Pick each line that has "will" out of the records.

BEGIN Records to use

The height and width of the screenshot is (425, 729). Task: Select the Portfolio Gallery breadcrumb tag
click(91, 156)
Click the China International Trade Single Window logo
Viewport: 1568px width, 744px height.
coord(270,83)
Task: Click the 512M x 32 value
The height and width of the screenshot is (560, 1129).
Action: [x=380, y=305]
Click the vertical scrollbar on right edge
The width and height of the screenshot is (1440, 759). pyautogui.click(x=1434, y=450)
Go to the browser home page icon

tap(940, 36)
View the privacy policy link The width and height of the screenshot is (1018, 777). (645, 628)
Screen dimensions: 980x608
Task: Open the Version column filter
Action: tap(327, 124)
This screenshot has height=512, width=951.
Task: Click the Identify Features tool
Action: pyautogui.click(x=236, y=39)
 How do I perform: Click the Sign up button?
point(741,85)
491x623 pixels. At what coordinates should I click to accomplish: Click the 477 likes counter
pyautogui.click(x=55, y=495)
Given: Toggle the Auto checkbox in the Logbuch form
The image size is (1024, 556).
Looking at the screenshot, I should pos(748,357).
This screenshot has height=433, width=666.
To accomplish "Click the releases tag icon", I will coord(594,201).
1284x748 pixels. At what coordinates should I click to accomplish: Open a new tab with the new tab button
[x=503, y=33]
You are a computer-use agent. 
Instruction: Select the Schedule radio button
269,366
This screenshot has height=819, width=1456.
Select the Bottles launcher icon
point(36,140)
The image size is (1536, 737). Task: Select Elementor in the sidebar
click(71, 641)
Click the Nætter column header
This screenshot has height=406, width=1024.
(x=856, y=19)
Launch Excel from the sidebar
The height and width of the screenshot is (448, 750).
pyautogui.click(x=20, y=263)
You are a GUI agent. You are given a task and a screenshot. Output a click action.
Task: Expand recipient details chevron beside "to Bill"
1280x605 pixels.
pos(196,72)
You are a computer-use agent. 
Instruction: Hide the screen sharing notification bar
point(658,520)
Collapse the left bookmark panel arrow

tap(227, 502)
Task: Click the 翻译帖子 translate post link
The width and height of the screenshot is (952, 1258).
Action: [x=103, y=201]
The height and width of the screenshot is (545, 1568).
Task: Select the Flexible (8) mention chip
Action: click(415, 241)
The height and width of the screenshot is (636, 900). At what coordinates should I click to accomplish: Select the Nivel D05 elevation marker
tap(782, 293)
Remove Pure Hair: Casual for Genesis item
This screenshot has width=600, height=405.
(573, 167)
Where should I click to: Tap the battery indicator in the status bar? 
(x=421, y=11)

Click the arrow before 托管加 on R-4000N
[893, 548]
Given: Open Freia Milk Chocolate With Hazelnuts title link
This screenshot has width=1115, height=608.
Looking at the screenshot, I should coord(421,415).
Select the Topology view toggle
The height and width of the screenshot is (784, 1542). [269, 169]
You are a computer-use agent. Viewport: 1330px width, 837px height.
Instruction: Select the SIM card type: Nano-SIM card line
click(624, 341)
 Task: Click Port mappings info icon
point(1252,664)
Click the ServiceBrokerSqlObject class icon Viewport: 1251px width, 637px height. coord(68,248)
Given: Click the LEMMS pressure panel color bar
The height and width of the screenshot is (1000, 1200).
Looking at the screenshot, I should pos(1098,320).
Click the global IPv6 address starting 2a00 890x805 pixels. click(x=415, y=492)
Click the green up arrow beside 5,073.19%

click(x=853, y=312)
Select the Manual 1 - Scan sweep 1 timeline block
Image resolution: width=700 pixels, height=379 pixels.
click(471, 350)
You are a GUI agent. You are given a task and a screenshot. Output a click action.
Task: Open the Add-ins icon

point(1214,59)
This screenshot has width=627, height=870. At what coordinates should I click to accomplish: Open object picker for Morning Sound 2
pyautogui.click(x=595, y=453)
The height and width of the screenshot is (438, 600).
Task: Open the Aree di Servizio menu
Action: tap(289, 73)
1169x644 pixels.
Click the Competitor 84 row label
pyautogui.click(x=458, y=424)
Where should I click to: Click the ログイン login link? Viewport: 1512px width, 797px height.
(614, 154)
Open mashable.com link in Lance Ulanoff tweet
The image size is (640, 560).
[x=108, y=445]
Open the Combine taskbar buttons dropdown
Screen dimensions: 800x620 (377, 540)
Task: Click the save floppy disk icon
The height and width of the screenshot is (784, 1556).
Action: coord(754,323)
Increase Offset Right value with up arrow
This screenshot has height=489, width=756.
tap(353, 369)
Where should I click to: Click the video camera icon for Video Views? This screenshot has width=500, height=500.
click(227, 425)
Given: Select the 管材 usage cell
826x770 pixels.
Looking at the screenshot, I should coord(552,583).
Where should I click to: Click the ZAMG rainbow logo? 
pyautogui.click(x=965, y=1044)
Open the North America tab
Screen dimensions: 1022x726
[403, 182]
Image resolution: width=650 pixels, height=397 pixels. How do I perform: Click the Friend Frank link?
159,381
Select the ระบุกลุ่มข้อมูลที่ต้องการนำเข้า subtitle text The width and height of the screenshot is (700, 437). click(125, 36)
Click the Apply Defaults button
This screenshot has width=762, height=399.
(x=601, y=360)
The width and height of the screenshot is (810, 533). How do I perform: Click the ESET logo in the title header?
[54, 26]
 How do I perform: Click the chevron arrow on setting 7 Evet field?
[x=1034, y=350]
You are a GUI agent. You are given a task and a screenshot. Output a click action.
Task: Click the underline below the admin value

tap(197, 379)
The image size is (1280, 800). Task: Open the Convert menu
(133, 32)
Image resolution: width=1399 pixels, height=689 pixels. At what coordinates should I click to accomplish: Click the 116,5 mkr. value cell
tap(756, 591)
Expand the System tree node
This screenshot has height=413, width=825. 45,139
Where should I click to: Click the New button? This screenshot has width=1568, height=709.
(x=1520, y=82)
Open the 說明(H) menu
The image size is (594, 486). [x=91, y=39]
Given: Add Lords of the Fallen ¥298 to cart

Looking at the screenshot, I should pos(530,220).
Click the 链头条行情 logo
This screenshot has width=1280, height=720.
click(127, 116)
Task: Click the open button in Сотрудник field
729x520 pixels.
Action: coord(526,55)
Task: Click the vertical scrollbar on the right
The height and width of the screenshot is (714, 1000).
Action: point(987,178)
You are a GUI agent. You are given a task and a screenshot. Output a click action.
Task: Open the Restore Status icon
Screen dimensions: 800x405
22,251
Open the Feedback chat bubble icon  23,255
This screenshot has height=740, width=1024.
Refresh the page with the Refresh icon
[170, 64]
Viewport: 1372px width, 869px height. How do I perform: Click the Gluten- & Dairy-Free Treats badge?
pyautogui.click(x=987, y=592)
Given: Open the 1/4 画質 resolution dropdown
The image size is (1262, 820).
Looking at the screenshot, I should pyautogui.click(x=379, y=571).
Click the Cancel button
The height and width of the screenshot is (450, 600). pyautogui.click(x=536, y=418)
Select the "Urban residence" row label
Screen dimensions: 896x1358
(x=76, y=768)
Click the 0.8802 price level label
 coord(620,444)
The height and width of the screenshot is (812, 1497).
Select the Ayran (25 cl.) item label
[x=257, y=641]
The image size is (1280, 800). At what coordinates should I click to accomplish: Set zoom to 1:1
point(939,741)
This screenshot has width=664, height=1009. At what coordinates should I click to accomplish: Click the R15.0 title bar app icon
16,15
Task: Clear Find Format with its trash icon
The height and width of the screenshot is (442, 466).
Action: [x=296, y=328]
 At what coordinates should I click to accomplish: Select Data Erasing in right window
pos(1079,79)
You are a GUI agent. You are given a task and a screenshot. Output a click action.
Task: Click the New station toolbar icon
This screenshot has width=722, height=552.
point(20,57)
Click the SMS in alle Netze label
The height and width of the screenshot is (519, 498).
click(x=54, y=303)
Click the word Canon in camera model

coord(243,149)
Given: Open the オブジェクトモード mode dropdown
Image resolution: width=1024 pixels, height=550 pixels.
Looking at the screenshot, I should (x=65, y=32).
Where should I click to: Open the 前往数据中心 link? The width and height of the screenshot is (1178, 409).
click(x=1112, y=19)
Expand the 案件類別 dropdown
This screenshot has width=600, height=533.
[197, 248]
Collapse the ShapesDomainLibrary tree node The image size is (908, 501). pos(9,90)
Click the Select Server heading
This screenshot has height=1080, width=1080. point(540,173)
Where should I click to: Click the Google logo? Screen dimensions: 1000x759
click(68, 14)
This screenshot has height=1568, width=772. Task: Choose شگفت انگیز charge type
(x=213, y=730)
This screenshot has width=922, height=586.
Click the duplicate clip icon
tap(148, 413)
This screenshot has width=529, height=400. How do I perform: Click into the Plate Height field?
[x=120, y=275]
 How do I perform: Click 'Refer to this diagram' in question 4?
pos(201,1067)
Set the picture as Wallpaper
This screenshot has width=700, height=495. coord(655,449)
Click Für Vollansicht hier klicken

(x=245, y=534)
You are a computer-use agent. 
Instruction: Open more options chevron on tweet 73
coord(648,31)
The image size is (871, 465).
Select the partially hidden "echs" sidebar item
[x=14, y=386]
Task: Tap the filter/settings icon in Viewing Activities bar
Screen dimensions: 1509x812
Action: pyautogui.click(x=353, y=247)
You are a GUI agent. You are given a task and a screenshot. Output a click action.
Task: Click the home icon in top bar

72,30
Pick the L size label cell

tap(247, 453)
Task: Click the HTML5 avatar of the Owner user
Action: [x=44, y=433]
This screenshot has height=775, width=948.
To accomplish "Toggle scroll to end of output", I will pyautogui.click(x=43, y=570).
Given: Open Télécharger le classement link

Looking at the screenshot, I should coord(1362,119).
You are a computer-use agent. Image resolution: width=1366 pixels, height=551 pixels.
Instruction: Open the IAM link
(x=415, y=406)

END Records to use

Solution for this task:
To accomplish "Click the releases tag icon", I will coord(594,201).
To accomplish "Toggle scroll to end of output", I will pyautogui.click(x=43, y=570).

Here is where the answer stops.